This image is not mine, nor is it of the exact bird I was seeing tonight, but was borrowed from a Google Image Search
In an effort to step up my birding game and for the fun of a personal challenge, I am going field guide-less in the field. I'm forcing myself to look harder at the bird, to take good notes about every possible feature and even to try drawing it. After I get home, then I allow myself to look it up. Please bare with me as I struggle along.
I've come across my first ID challenge. Tonight I figured I'd check the small mud flat at the rain water retention pond at Avimor to see if any migrating shorebirds had stopped by.

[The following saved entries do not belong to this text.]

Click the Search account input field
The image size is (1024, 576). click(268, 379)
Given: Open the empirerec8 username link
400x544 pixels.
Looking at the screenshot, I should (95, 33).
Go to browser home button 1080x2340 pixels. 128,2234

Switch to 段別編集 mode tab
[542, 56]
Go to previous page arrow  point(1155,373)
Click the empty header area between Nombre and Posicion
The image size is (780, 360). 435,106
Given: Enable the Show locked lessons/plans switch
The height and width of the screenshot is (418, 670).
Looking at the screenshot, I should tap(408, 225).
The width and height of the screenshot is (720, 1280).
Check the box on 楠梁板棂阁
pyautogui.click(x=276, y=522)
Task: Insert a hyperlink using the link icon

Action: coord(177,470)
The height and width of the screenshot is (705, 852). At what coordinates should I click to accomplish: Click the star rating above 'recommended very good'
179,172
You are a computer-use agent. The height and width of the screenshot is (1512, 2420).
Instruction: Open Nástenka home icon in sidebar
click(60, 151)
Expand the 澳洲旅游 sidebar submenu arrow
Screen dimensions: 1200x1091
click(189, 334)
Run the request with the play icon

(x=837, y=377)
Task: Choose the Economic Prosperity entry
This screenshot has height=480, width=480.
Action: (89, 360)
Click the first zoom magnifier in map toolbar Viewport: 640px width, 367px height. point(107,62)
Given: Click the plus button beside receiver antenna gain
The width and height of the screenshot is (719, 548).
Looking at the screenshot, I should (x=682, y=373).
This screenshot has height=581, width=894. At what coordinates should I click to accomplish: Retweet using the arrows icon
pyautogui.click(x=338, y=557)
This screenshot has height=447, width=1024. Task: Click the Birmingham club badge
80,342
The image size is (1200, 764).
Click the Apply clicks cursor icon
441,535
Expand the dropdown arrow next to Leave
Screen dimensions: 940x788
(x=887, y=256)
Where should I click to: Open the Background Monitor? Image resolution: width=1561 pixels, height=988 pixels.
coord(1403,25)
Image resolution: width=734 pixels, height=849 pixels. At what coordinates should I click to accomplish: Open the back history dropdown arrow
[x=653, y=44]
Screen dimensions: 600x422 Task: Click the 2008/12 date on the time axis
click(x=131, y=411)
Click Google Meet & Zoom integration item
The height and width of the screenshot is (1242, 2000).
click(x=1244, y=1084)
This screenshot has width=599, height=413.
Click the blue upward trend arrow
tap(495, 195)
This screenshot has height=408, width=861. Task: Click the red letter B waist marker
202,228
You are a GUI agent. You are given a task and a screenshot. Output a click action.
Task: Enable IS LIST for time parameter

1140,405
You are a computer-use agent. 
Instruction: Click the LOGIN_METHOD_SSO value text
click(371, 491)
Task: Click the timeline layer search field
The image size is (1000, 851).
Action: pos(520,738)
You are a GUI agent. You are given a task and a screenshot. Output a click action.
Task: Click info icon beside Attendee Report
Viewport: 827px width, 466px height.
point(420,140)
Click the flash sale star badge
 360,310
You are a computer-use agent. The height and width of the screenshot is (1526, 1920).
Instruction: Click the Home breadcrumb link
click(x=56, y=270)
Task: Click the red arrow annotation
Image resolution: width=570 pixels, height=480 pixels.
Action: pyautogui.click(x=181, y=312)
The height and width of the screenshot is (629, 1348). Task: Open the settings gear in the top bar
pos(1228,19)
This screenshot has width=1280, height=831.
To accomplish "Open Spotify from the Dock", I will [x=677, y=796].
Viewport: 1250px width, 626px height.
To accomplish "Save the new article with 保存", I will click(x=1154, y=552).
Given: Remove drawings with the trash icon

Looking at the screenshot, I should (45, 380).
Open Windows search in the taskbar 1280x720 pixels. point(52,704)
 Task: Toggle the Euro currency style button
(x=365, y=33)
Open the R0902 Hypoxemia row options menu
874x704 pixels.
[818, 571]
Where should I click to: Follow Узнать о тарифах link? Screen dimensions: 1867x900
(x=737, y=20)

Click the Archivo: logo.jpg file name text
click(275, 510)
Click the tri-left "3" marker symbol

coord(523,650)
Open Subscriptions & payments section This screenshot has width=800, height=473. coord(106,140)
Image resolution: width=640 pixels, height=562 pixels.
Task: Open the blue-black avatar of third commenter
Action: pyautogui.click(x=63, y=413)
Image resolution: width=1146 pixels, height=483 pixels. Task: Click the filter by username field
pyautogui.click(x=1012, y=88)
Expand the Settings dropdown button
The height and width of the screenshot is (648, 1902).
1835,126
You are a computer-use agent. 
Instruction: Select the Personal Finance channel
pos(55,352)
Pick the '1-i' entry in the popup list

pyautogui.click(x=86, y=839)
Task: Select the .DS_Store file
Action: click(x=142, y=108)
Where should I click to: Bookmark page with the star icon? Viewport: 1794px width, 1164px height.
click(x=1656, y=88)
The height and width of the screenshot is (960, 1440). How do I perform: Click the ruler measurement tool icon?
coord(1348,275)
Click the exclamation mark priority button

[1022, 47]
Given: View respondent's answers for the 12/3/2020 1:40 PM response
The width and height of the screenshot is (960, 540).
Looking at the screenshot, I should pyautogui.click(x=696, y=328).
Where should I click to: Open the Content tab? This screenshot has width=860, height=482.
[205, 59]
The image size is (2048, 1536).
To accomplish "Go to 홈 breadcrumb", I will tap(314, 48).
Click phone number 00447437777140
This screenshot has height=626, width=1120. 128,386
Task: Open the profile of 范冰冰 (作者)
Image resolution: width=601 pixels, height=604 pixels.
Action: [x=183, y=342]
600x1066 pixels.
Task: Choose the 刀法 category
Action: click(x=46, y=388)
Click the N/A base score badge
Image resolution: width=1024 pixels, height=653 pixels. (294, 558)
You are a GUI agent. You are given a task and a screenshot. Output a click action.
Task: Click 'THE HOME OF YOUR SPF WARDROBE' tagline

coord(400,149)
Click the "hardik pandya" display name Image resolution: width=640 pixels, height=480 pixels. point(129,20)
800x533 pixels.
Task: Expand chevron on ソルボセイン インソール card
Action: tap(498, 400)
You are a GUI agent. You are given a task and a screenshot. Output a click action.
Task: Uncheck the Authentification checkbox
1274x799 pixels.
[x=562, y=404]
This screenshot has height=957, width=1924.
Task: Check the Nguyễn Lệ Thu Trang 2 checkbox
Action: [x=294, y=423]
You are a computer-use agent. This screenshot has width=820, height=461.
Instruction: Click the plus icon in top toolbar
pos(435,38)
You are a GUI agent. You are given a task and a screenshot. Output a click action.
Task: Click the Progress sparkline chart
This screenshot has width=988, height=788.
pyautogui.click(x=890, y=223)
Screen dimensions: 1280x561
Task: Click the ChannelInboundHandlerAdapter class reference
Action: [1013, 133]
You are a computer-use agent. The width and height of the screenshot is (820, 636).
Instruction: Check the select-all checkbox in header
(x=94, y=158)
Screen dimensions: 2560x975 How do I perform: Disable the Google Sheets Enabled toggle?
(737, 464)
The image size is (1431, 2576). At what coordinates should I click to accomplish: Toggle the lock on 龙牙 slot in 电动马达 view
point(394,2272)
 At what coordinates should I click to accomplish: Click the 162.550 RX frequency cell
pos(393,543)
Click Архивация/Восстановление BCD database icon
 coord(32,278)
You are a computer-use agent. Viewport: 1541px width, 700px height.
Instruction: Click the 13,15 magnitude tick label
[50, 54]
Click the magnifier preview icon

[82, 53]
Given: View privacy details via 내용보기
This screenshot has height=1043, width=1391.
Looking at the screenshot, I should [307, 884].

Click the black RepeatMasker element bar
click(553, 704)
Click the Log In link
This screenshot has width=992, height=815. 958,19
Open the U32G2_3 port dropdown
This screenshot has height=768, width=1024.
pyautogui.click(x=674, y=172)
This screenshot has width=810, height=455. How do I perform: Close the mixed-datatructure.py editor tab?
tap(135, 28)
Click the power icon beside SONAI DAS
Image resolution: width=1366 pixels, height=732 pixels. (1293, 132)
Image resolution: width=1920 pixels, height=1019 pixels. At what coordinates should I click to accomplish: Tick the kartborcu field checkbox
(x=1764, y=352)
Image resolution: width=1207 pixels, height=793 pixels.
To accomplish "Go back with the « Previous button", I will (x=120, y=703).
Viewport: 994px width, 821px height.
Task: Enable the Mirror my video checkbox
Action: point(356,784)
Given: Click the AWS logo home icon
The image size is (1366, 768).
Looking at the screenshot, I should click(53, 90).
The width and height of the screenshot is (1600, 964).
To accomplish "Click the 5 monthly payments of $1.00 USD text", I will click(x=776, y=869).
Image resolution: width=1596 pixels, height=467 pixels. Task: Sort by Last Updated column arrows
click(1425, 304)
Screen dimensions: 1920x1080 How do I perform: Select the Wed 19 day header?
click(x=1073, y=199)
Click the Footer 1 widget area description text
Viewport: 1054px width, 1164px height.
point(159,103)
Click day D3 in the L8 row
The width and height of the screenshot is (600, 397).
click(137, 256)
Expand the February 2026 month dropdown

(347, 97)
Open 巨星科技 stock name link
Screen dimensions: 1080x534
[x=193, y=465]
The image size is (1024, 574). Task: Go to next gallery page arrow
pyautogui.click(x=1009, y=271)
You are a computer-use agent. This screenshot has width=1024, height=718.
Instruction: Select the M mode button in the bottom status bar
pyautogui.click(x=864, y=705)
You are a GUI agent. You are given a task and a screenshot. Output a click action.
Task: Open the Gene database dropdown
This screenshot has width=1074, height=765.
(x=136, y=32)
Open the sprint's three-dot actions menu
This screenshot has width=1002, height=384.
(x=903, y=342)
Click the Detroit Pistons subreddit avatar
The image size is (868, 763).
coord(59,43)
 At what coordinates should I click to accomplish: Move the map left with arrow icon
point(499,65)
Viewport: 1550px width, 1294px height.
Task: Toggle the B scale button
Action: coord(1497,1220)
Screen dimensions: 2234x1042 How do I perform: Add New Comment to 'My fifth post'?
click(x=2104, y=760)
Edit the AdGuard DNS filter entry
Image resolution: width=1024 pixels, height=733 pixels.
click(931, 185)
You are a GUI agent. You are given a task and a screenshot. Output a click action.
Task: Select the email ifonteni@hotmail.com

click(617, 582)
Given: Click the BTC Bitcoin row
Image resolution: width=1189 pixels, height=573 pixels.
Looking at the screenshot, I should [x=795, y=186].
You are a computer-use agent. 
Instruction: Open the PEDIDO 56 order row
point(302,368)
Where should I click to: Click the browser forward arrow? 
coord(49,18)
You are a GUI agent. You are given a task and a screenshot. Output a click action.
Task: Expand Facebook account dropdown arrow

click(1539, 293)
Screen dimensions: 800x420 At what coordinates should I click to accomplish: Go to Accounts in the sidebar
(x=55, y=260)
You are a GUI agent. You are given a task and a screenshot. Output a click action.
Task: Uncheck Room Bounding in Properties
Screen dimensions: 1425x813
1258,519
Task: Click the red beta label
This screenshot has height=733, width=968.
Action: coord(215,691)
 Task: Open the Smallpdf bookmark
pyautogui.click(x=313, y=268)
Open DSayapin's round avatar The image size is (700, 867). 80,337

There were a few Killdeer and one odd ball. I was looking down on it from up above in waning light. Here are my field notes in all their glory:
slightly smaller than the adult killdeer near it
bold white eye-ring and spectacles
long yellow-green legs
bill- thick and 1/3 longer than its own head
plain wht belly - the white tapers up throat
head bobs - kind of a whole body twitch, not tail bob like spotted
wing tips extend to tail end
wades and bobs for food, picks stuff off water plants
wings are patterned and darker than throat/head color
brown-gray head and neck
wings are darker brown - almost reddish
white from belly slightly extends up front of shoulder
in flight, lots of white on tail with black middle, top of wings seem all dark
After getting home and consulting a field guide and the web, I am leaning toward a Solitary Sandpiper over Spotted Sandpiper for the following reasons:
1. bill size as compared to head
2. white outer tail feathers with dark central tail feathers
3. yellow-green legs
4. bold eye-ring white supraloral area
5. and the least scientific reason: A Google Image search of Solitary Sandpipers has many photos that match the "general impression" of what I was seeing tonight, especially the contrast between the head/neck color and the wing color.
The hard part comes in that I don't recall white spotting on the upper parts. It could have been the lighting conditions or the age of the bird.
Any tips or suggestions for improving my field note taking will be shamelessly welcomed.